▸ Problem details
Check each line of the data, and copy those where "agent" appears.

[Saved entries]
■ ■ ■ ■ ■

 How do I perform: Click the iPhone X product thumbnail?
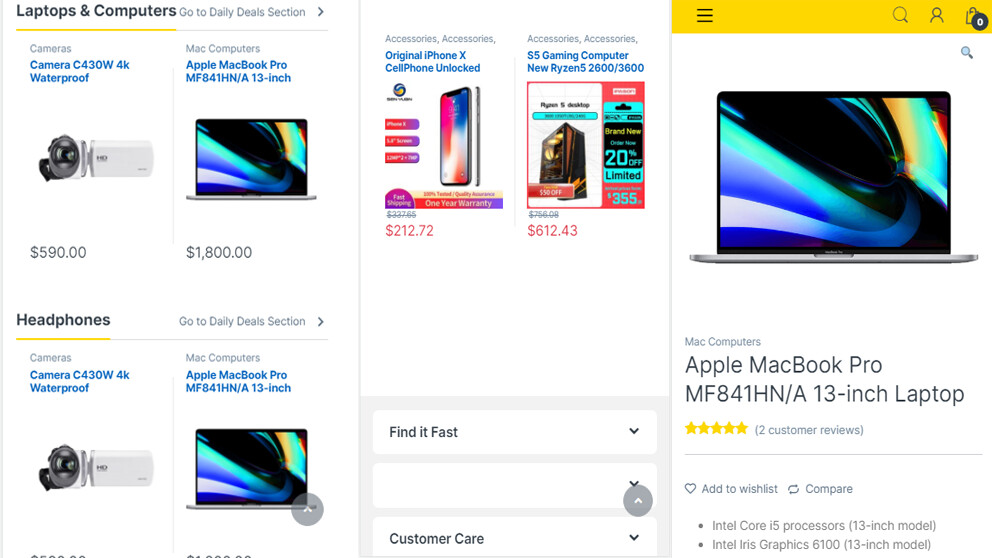point(443,145)
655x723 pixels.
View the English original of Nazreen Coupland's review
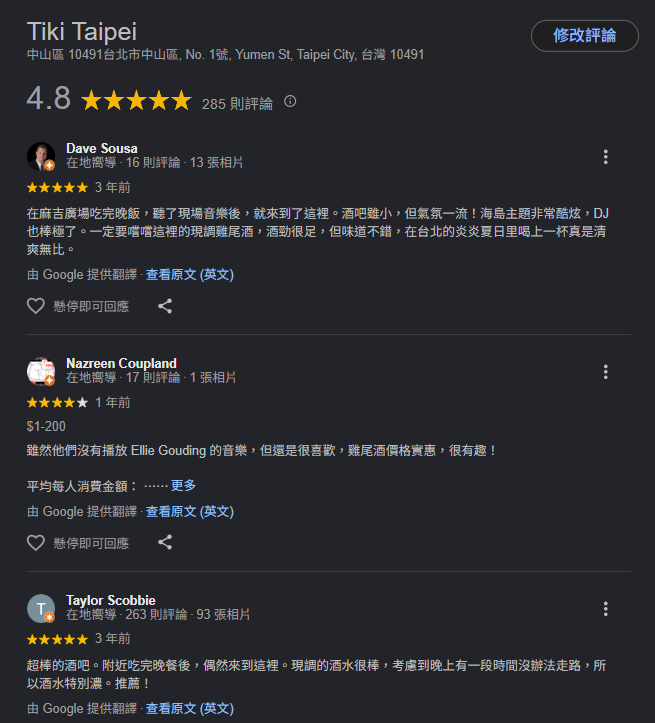click(x=189, y=512)
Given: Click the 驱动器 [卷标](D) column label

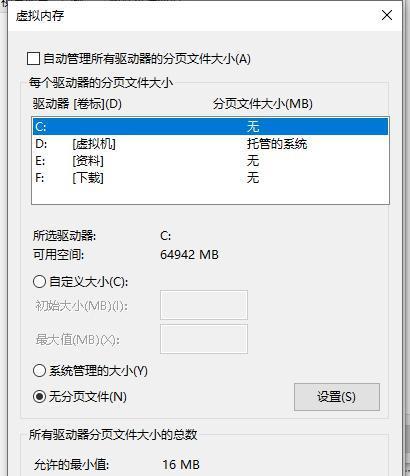Looking at the screenshot, I should pyautogui.click(x=77, y=104).
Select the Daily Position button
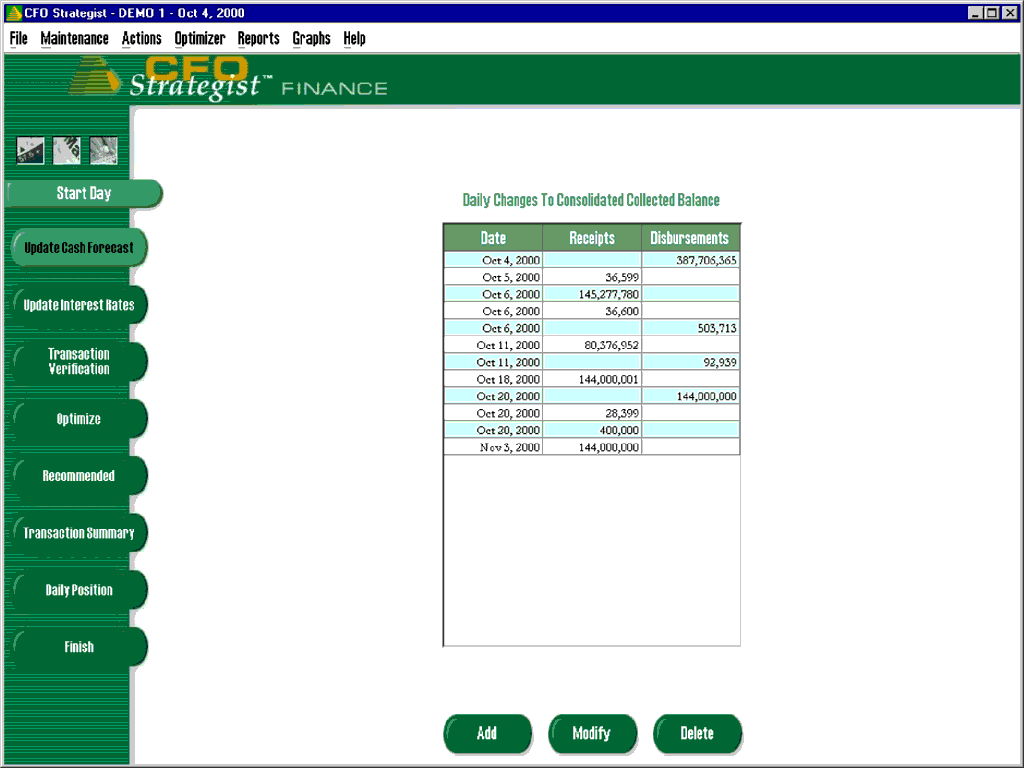 point(79,590)
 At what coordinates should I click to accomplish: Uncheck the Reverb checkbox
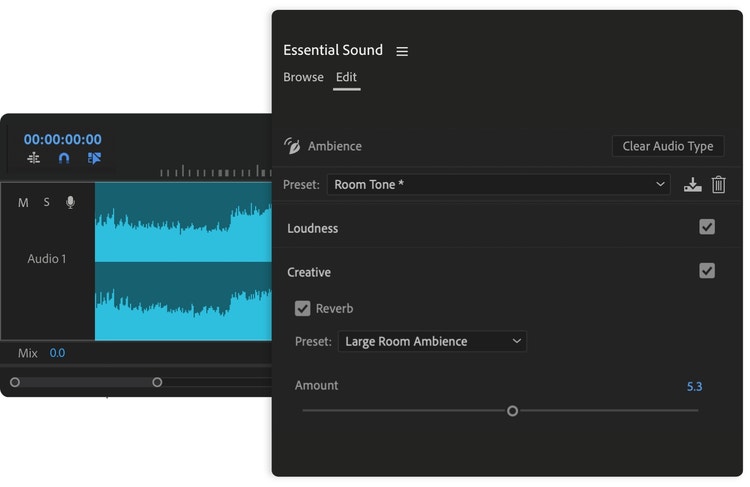point(303,308)
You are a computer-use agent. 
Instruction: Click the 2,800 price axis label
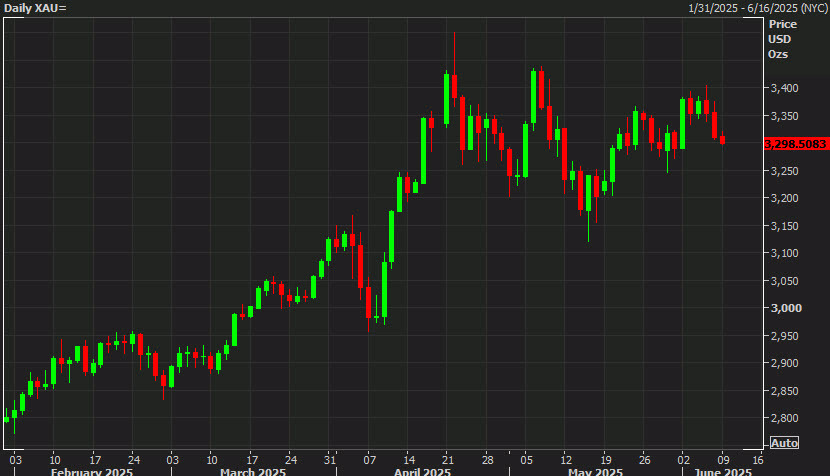pos(785,418)
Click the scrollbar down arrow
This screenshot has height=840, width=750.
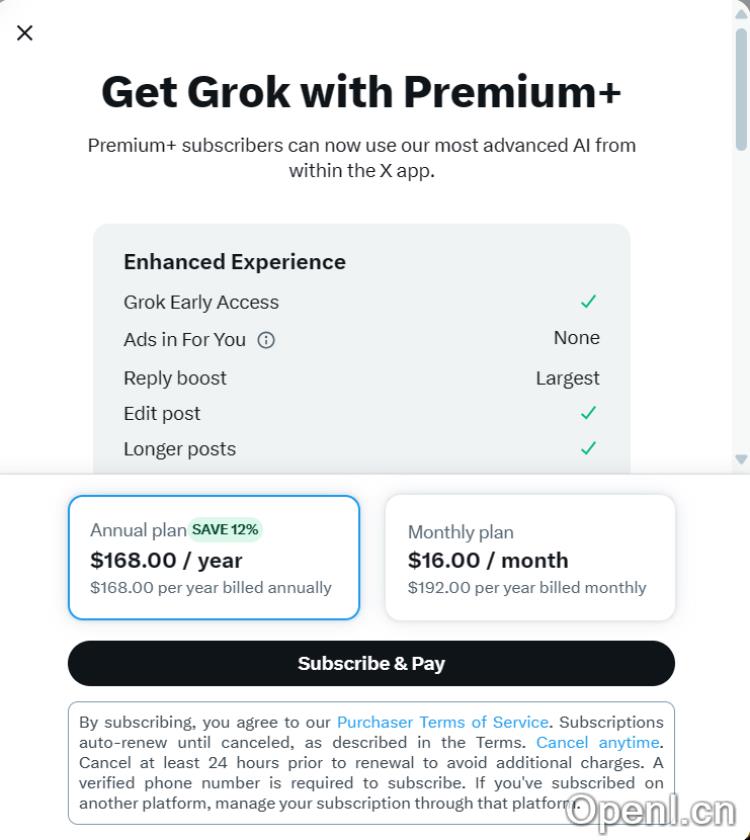click(x=740, y=459)
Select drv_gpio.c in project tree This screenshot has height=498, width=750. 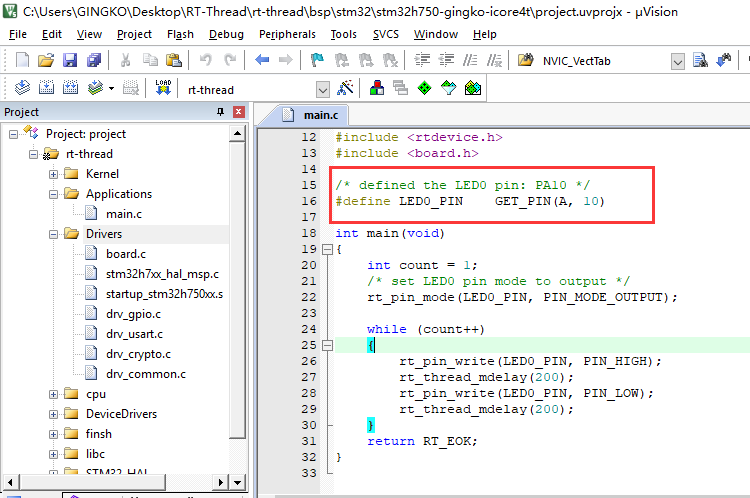point(133,314)
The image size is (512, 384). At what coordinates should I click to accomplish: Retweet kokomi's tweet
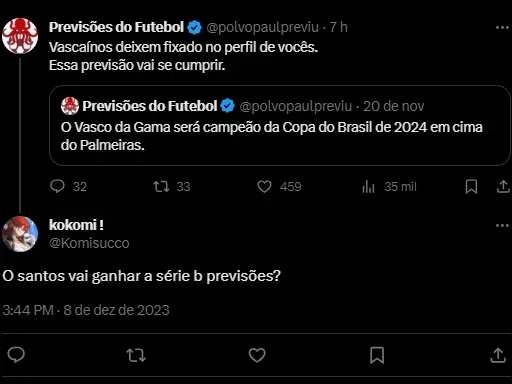pyautogui.click(x=136, y=355)
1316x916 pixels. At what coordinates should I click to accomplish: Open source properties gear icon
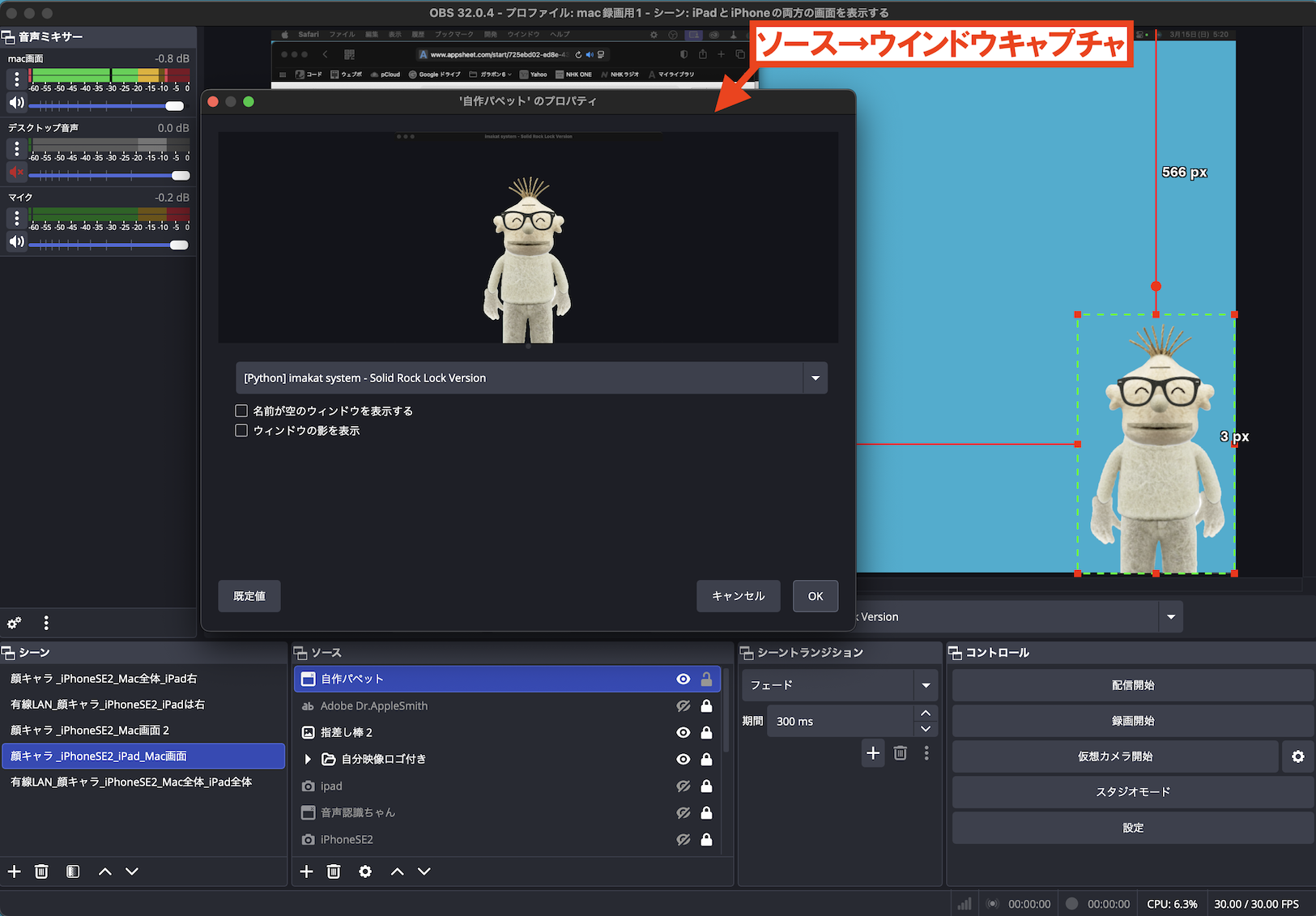365,871
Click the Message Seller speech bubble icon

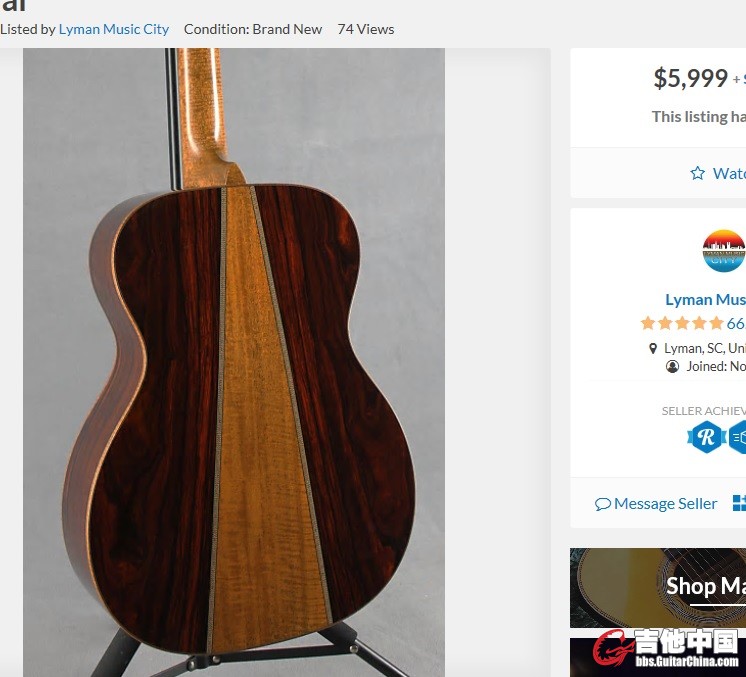(602, 504)
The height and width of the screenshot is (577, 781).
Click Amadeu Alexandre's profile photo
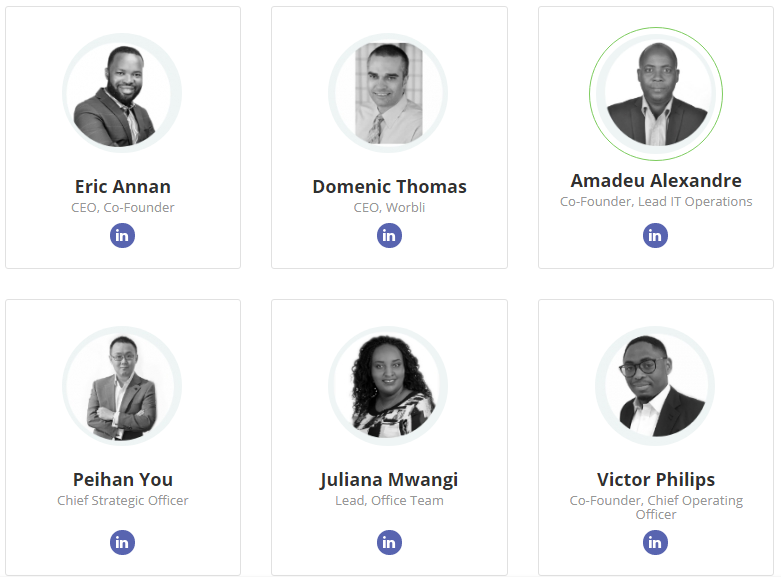(x=656, y=95)
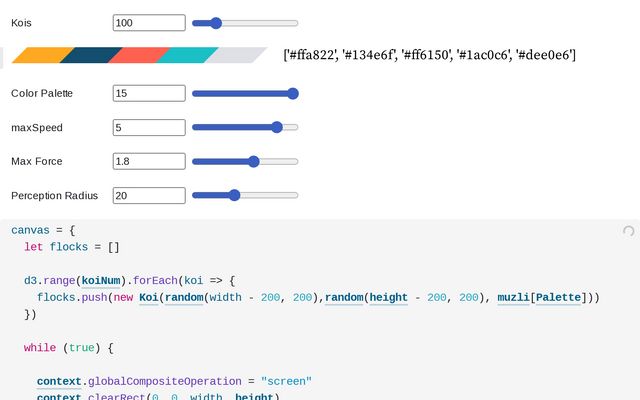The width and height of the screenshot is (640, 400).
Task: Click the koiNum reference in code
Action: click(x=104, y=281)
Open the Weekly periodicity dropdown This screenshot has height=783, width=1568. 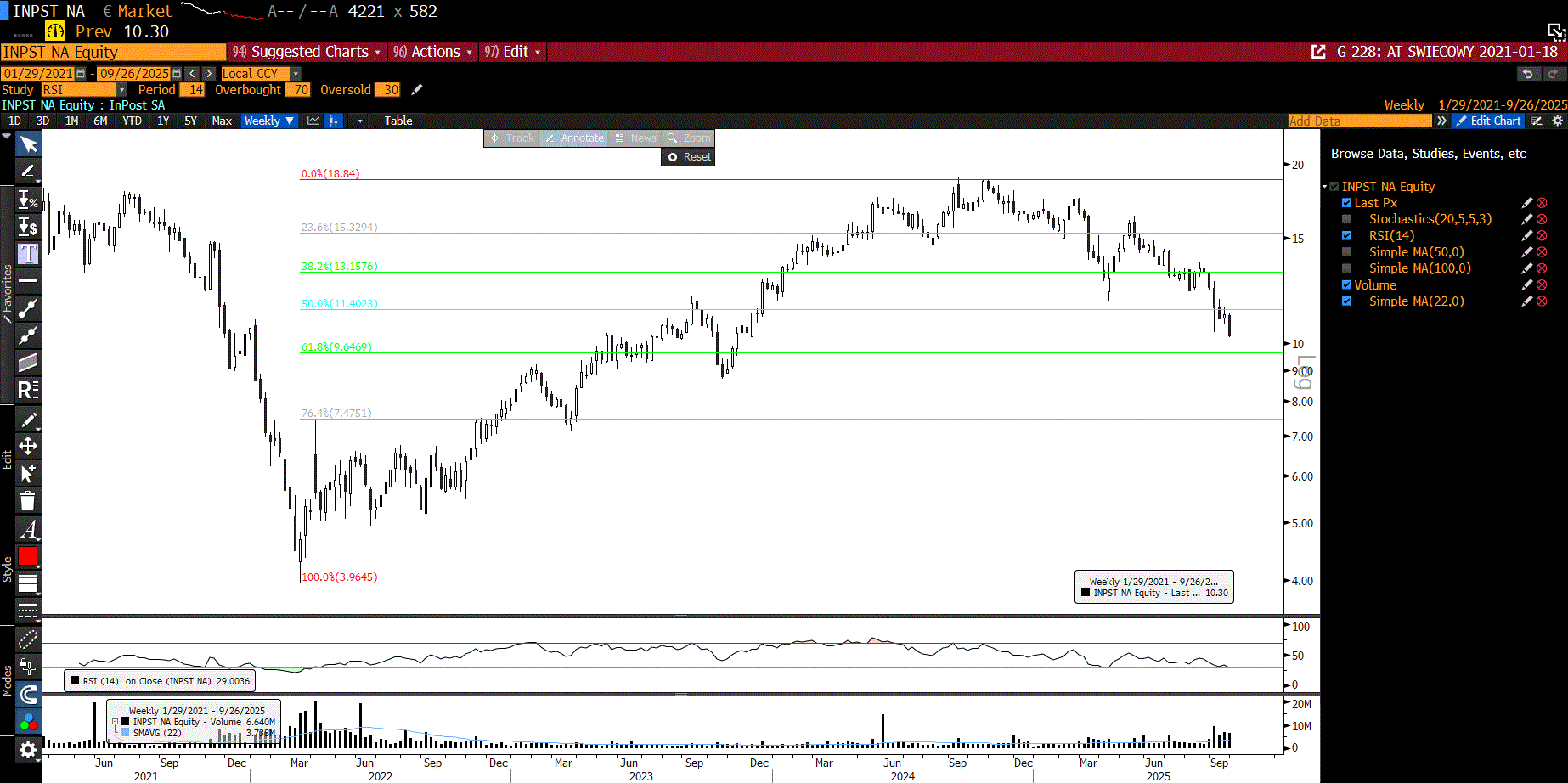point(268,121)
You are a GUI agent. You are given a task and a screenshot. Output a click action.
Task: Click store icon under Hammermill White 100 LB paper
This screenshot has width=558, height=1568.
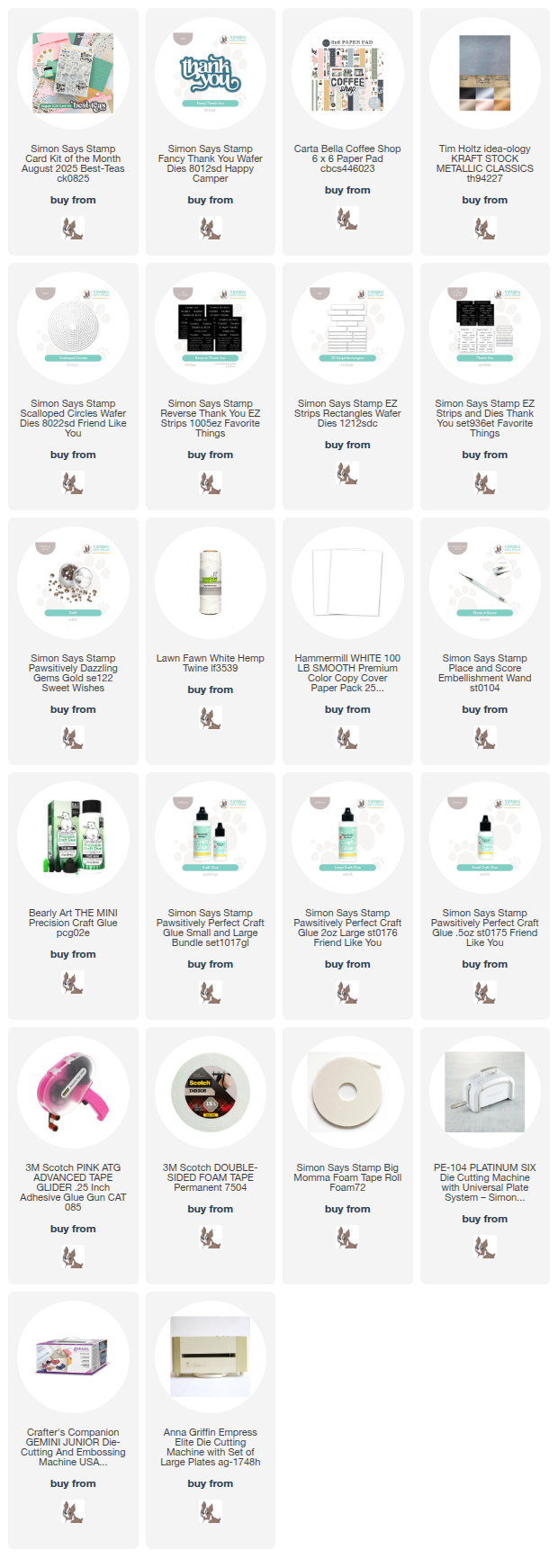(347, 738)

■ ■ ■ ■ ■

▸ Solution to this exercise
You are a computer-use agent. 
You are a GUI agent. You are given a task and a screenshot. Output a click action.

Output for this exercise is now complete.